Paradigmatic relations exist between the elements of a class. Elements form a class when they have something in common; they are associated with each other.
There are 3 main types of paradigmatic relations studied by grammar:
- The elements of a paradigm may have a similar invariant semantic feature (synonymic and antonymic lines)
e.g. Present Continuous, Future Continuous, Future Indefinite forms may all imply the meaning of a future action.
- The elements of a paradigm may have similar formal characteristics.
e.g. (I) write, (you) write, (he) writes …
- The elements may have a similar function
e.g. ‘a, the, this, some, his’ have a common function of determination of a noun and are called “determiners”
Syntagmatic relations exist between the elements of different linguistic status and of different complexity.
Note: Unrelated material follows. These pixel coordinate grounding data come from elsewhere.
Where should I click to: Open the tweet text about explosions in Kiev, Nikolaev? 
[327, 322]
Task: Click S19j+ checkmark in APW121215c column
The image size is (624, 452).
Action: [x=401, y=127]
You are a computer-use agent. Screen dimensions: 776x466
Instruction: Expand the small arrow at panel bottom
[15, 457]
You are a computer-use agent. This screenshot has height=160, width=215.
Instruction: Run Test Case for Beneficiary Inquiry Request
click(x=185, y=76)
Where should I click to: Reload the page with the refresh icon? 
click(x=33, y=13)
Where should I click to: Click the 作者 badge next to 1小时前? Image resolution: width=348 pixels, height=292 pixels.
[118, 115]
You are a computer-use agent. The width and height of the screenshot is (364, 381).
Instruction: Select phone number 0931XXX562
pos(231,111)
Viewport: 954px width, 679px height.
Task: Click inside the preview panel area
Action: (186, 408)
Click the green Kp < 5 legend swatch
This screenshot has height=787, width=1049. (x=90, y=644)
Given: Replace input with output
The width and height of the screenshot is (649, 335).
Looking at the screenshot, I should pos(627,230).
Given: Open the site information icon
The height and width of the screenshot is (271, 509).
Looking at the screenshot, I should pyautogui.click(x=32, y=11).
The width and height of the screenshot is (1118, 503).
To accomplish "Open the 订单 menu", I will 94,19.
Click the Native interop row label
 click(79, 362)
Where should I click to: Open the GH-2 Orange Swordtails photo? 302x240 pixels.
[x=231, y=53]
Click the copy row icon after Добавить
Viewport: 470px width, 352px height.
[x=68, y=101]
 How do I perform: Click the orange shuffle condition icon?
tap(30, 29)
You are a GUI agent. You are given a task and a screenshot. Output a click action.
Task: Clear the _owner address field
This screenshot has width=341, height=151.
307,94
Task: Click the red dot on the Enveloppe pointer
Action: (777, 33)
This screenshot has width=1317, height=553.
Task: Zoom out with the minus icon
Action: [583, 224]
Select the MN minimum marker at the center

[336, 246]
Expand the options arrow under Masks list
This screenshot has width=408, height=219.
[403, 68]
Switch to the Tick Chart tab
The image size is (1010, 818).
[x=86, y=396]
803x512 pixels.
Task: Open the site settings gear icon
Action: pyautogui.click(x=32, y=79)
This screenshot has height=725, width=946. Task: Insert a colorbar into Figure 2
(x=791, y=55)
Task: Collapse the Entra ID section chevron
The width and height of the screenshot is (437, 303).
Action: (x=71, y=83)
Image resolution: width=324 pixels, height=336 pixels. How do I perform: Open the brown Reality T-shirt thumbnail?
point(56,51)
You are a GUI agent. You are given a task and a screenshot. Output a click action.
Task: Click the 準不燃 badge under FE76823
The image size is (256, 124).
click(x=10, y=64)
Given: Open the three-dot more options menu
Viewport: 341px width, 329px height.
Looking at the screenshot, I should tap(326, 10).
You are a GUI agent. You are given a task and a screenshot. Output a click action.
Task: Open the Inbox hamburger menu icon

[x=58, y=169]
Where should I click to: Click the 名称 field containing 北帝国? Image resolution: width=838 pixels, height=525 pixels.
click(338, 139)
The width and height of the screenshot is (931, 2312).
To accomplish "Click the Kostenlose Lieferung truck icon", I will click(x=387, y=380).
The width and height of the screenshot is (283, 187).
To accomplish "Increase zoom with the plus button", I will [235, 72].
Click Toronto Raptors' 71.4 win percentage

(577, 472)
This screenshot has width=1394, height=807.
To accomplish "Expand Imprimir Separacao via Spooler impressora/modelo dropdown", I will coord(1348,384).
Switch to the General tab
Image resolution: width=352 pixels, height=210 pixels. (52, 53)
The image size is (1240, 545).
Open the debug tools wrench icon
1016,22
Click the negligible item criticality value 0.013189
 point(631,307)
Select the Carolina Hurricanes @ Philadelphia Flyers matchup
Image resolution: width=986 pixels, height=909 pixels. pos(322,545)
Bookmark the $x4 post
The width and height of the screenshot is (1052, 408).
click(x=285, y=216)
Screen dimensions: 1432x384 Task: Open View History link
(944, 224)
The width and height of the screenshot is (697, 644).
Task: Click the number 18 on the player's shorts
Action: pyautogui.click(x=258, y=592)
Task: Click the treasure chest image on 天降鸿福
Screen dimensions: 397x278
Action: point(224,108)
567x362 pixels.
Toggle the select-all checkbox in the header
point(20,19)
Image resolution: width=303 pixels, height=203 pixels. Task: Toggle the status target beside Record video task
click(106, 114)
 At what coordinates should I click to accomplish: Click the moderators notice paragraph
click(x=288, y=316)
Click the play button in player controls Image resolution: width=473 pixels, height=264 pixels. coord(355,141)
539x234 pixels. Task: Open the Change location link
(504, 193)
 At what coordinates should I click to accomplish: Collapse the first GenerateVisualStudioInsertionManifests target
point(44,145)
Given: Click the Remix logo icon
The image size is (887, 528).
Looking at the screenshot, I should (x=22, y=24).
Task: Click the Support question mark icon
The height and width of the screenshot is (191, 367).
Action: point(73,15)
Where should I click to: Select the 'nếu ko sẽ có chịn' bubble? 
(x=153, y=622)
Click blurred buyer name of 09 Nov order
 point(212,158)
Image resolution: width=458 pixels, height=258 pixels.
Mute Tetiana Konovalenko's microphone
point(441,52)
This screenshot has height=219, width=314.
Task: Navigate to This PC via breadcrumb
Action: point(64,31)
Standing together in linear order, linguistic elements can make up a unity, the parts of which are syntagmatically related and make up a whole.
Paradigmatic relations coexist with syntagmatic relations in such a way that some sort of syntagmatic connection is necessary to realize any paradigmatic series.
All syntagmatic and paradigmatic properties of morphemes and words are the subject of Morphology as a part of grammar.
Different paradigmatic and syntagmatic aspects of the syntactical level units are studied by Syntax.
Morphology studies parts of speech and their morphological categories. Morphological categories are represented in word forms. It studies the system of forms of word change and the structure of words. E.g.: the case and the number of the noun; person, number, mood of the verb etc.
Traditionally the field of morphology is divided into two domains: lexical/derivational morphology studies the way in which new items of vocabulary can be built; inflectional morphology studies the way words vary in their form in order to express grammatical contrast.
Syntax studies the sentence and the parts of the sentence; it makes the study of ways of connection of words and word combinations in the sentences.
Morphology and Syntax are two independent parts of Grammar and have their own scopes of study; however, they are closely connected, for the morphological characteristics of the word are realized through its syntactical relations with other words.
Some basic grammar terms and concepts
In this section we will introduce some basic terms and concepts. They are essential for studying English grammar as a whole and also provide a framework for sentence analysis. Here you will find only a brief overview, and all these terms and concepts will be further described in detail in individual topics.
The words of every language fall into classes which are called parts of speech (classes of words). Parts of speech differ from each other in meaning, form and function.
The parts of speech are divided into two main classes, the open and the closed (or “notional” and “functional” parts of speech). The open classes are those that freely admit new members into the vocabulary. They are lexical words. The closed classes do not admit new members. They mainly express grammatical meaning.
Open classes of words (notional parts of speech)
- Nouns refer to a person, animal, thing or idea: e.g. boy, book, name, war…
- Verbs refer to an action, event or state, e.g. go, happen, be, have…
- Adjectives give us more information about objects or ideas, e.g. big, tall, red…
- Adverbs add more information about a verb, an adjective, another adverb, a clause or a whole sentence, e.g. carefully, here, fast…
Closed classes of words (functional parts of speech)
- Articles show the type of the noun reference: a, an, the
- Pronouns substitute noun phrases: e.g. it, you, they, someone, those…
- Prepositions describe the relationship between words from open classes: e.g. at, in, on, with…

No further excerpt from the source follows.